ARTICLE:
++++++++

Il va rapidement s'émouvoir du dénuement
total des Marquisiens en matière de santé, d'éducation, de culture ou de
loisirs. Et il va le faire savoir au cours d'une réception où il était invité
et durant laquelle il tente de faire bouger les lignes en interpellant
fermement le Haut Commissaire afin que l'Administration s'investisse davantage
pour les iliens.
Sans pouvoir tout résoudre, il aura
essayé, dans la mesure de ses moyens, d'améliorer l'ordinaire des habitants.
Le bateau est vite revendu. Brel acquiert
ensuite un petit avion bi-moteur avec lequel il visite les îles. Il fait aussi l'avion-taxi
et rend des services d'urgence aux Marquisiens en les transportant vers
l'hôpital local ou jusqu'à Papeete dans les cas les plus graves. Il transporte
les sacs de courrier, et les jette à la volée dans les petites îles dépourvues
d'aérodrome. Il lui arrive parfois de ramener aussi les internes du collège dans
leur île natale lors des petites vacances. Autant de petits services qui
prennent le relai des transports aléatoires en bateau d'une île à l'autre. Autant
de services qui le font grandement apprécier de la population locale qui garde
encore le souvenir de sa disponibilité et de sa générosité.
La préservation et la mise en valeur de
"Jojo", l'avion de Jacques Brel s'imposaient. Plutôt que d'être posé
au sol, l'avion est installé ingénieusement sur un piédestal comme s'il était
encore en vol pour une dernière mission.

++++++++

DONNÉES:
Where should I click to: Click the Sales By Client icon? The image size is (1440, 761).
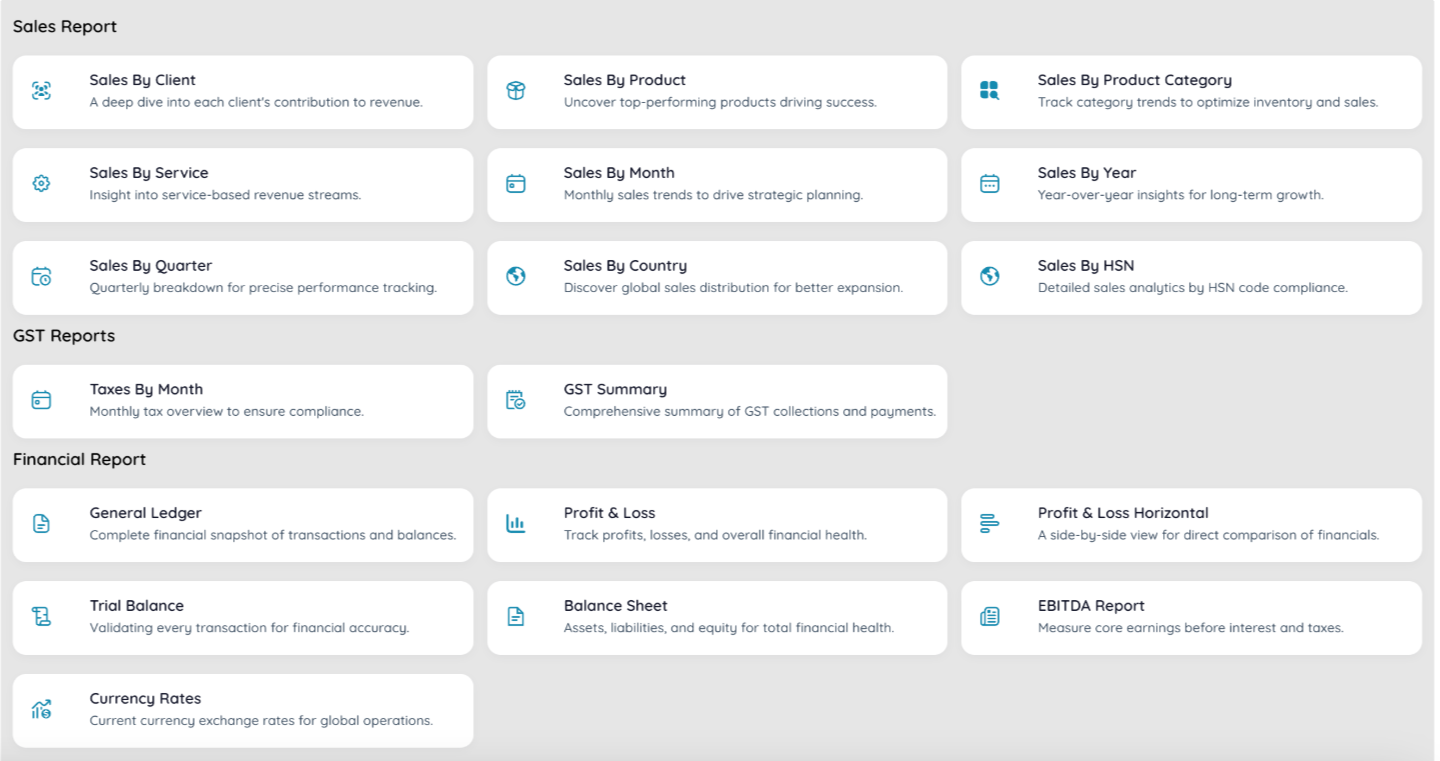41,90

++++++++

CONSIGNE 1: Ces affirmations concordent-elles avec l'article sur Jacques Brel aux Marquises ? (a) Brel a conservé longtemps son bateau. (b) Brel jetait les sacs de courrier dans les petites îles sans aérodrome. (c) L'avion de Brel est exposé posé au sol. Répondez par oui ou non à chacune, en citant les mots de l'article qui tranchent.
CONSIGNE 2: Prolongez l'article sur Jacques Brel aux Marquises à la suite de sa dernière phrase.

RÉPONSE ATTENDUE 1:
(a) Non : « Le bateau est vite revendu. »
(b) Oui : « Il transporte les sacs de courrier, et les jette à la volée dans les petites îles dépourvues d'aérodrome. »
(c) Non : « Plutôt que d'être posé au sol, l'avion est installé ingénieusement sur un piédestal comme s'il était encore en vol pour une dernière mission. »

RÉPONSE ATTENDUE 2:
Autour, sur les parois du hangar, plusieurs
panneaux où figurent des photos de l'artiste, des extraits de ses chansons, des
citations. Rien que de très banal, si ce n'est qu'en parcourant l'exposition on
entend les chansons de Brel. Elles passent sans interruption, diffusées dans un
ordre aléatoire, les très anciennes qu'on avait oublié, les plus connues, les
inédites. On les entend en fond sonore en parcourant l'exposition, on y prête
de plus en plus attention, et l'on finit par les écouter religieusement.
L'Espace Jacques Brel. Rendez-vous avec l'émotion |
Des anecdotes d'une autre époque remontent
subitement à la surface, des bribes de vie ou le souvenir d'un récital reviennent
en mémoire. Assis sur un banc sous une aile de l'avion, face au buste de Brel,
pris par les mélodies ou happé par la force des paroles des chansons, je
réalise 36 ans trop tard que le Grand Jacques n'aurait jamais dû partir… Il
n'aurait jamais dû… Le regard s'embrume, les yeux s'humidifient… Ca remue !
…
Mais il faut bien partir ! Un peu sonnés,
nous quittons silencieusement les lieux et lentement nous nous dirigeons vers
la place du village où nous attend le bus, le "truck", qui doit nous
emmener au restaurant. Ces caisses en bois à claire-voie montées sur des
châssis de camion étaient encore il y a une dizaine d'années les seuls
transports en commun de l'île de Tahiti. Les derniers survivants sont utilisés
comme transports scolaires dans les petites îles. Exotique !
En toute fin d'après-midi, la manœuvre
d'appareillage est encore plus compliquée que celle du matin puisque le bateau
n'a pas de vitesse pour évoluer. Le capitaine joue avec l'ancre et les amarres
pour faire décoller le bateau du quai. Comme ailleurs aux Marquises, il n'y a
pas de service de remorquage. Le capitaine fait donc avec les moyens du bord :
c'est une barge, normalement utilisée pour le déchargement du fret qui pousse
la poupe du bateau pour qu'il puisse faire demi-tour sur place… Exotisme
toujours, mais efficacité !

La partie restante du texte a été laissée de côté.